Source passage
========

Re: PRI#203: UTS#10 (UCA) update : characters needed to avoid contractions or expansions

From: Philippe Verdy <verdy_p_at_wanadoo.fr>
Date: Wed, 31 Aug 2011 19:38:19 +0200

2011/8/31 Mark Davis ☕ <mark_at_macchiato.com>:
> It is not so easy.
> Let's suppose that we had a special character to suppress expansions. We'd
> still have to be able to specify what the alternate collation order should
> be. DUCET has the following for æ. Suppressing the expansion would require
> an alternative weighting. What would that be? Like Danish? After 'a'? That
> would require extra structure to have the alternate value.
> 00E6 ; [.15A3.0020.0004.00E6][.0000.015F.0004.00E6][.15FF.0020.001F.00E6] #
> LATIN SMALL LETTER AE; QQKN
> Moreover, it is not even clear that it is a good idea.
> If the collation rules are uniform, then I can expect (say) for Danish to
> always find XæY to sort after XzY in a long list. If the text could contain
> these special characters and change the ordering, then I'd have to look in
> two places, and know what the alternative was, and when it should be used,
> and that the author of the text inserted the right characters, etc.
> Moreover, expansions are not fundamentally different than other cases where
> characters sort differently in different languages.
> So in my view, this is a fringe feature, that would make the algorithms and
> data structures more complex (and thus slower and possibly less robust).

========

Information shown
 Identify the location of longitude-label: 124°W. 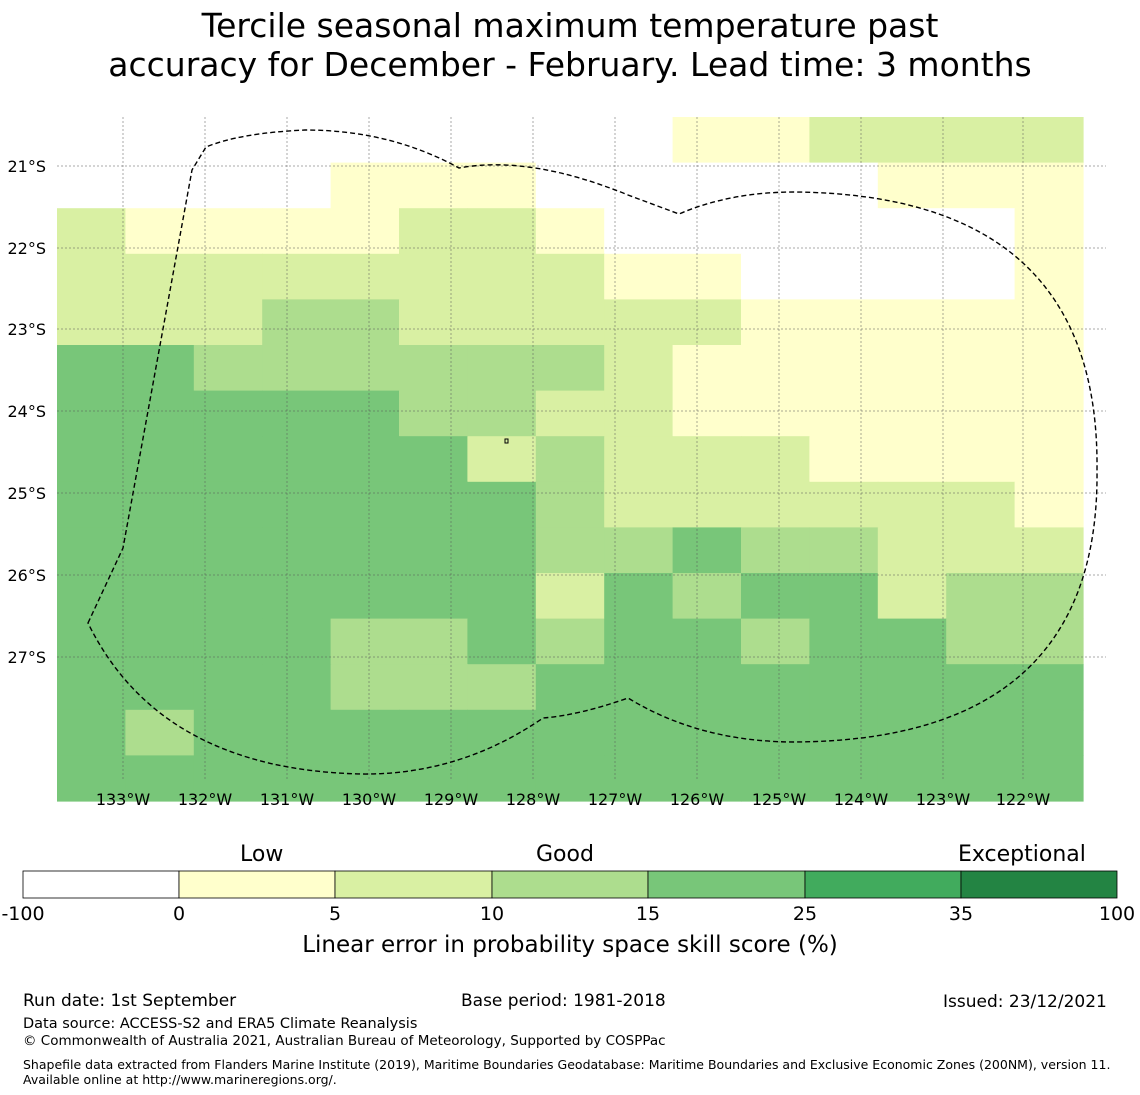
(862, 800).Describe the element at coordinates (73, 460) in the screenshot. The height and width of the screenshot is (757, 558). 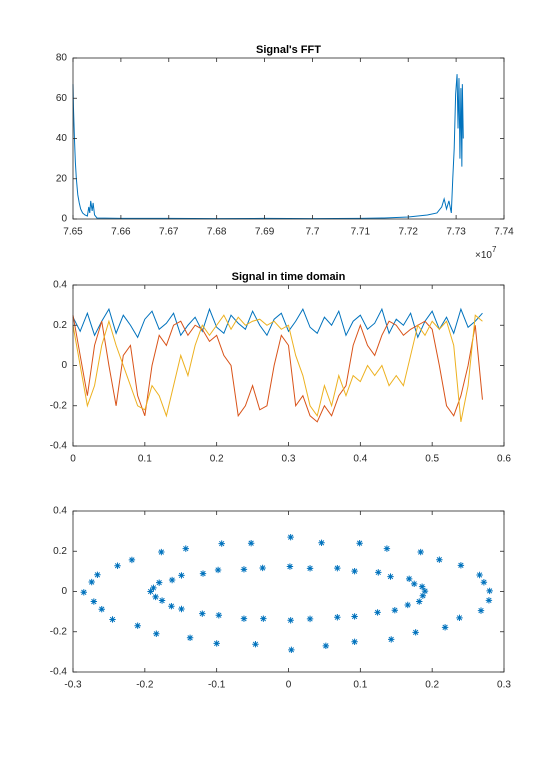
I see `x-tick-label: 0` at that location.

========

Study questions
1) The mailing-list post on UCA contractions and expansions argues that special characters that change the ordering would make a reader do or know several things. What are they? List each one.
2) Which character's DUCET entry is quoted in the mailing-list post on UCA contractions and expansions?
3) Write the next part of the mailing-list post on UCA contractions and expansions, starting after its last quoted sentence.

Your responses
1)
- Look in two places
- Know what the alternative was
- Know when the alternative should be used
- Know that the author of the text inserted the right characters

2) LATIN SMALL LETTER AE (æ, 00E6).

3)
My main concern is not about how the DUCET would be built, but how a
tailoring can be built on top of the DUCET (or from the CLDR "root"
which is different, and will remain different in some documented
cases...) when it already contains these contractions.

Note the effect of the ordering of collation rules: a contraction
changes the behavior of expansions specified in a further tailoring
rule.
You can see a more precise exhibit of this effect in UTS#35 (LDML),
section 5.14.7 (Expansions), when using the "sequence expansion
syntax".

Of course you can avoid this effect using the "normal expansion
syntax" that explicitly separates the base collation element from its
contextual "extension" (this syntax is more complex, and often
completely misunderstood, in addition of requiring more maintenance).

This has already caused me lots of troubles when trying to create a
working tailoring based on the DUCET (or now based on the CLDR root).

In fact I have other more general problems for tailorings, for which I
think I'll design an alternate generic solution: this involves the
tailoring of "variable"collation elements, and the higana-Katakana
exception (they are exactly similar, the goal is to change the level
at which some collation elements are differentiate), and I'm thinking
about unifiying it as well with the tailoring of case differences (if
one wants them to have lower differences than diacritics/variants
differences, and also wants to moce these secondary differences to a
tertiary differences).

These are kinds of tailoring that are currently even impossible to
perform with ICU (or with the current LDML specification,
independantly of the XML or abbreviated syntax). I'm not much
concerned by the XML syntax, I intend to use exclusively the
abbreviated syntax (with some generic additions), simply because it
requires much less maintenance and is much more readable (the XML
syntax is best generated on the fly from the abbreviated syntax by a
simple bot, but most UCA impelmentations will use another more compact
form, based on lookup tables).

-- Philippe.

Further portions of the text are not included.